Everything from the line containing "The width and" to the last line of the material below must be retyped exactly, both ends included; skip the pictures.

* * *

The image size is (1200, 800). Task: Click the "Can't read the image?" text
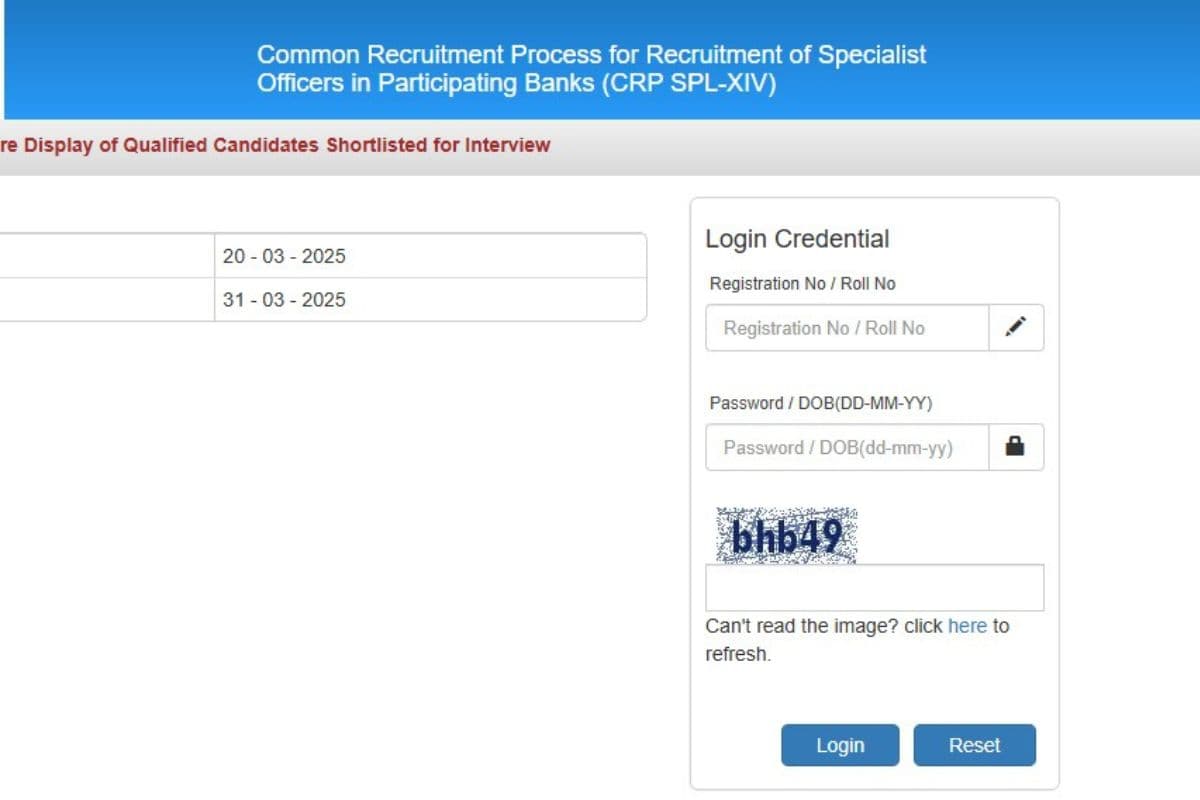pyautogui.click(x=823, y=626)
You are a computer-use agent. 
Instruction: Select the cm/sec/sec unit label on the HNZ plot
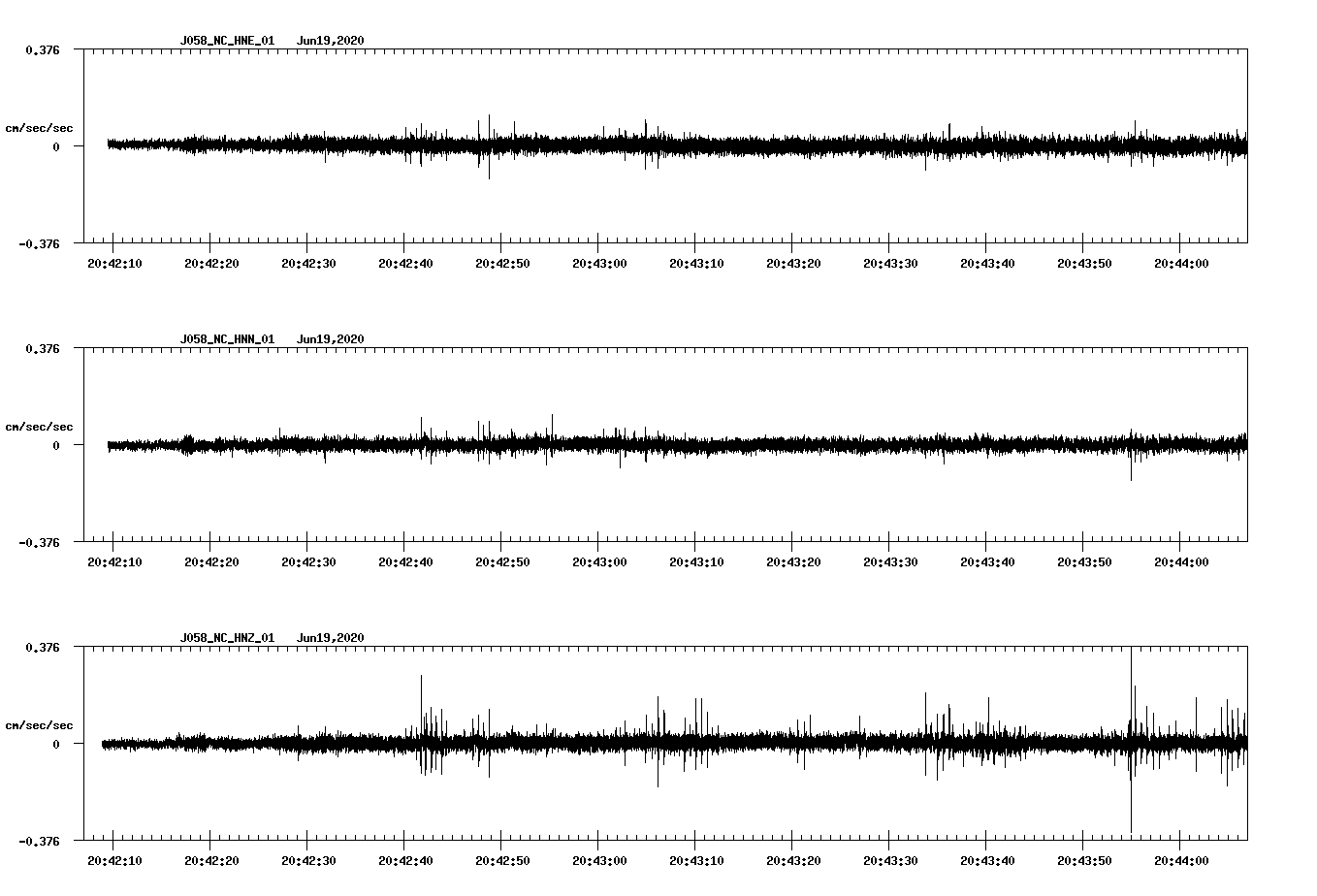coord(39,725)
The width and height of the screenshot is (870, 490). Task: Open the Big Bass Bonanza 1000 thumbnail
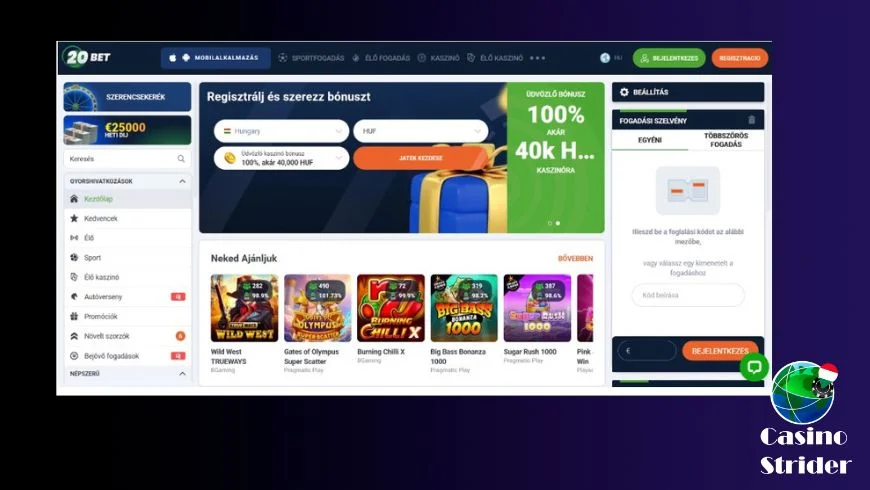464,308
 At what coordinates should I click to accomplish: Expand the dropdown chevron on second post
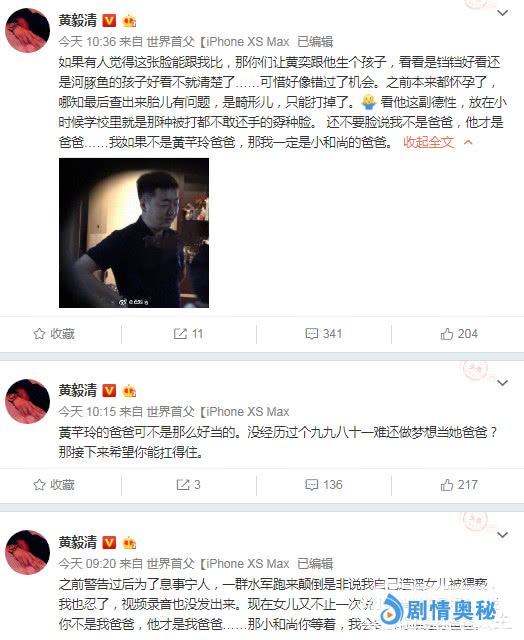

* * *

**EXERCISE RESULT**.
The width and height of the screenshot is (870, 490). Task: Open the Big Bass Bonanza 1000 thumbnail
464,308
 At what coordinates should I click to accomplish: Expand the dropdown chevron on second post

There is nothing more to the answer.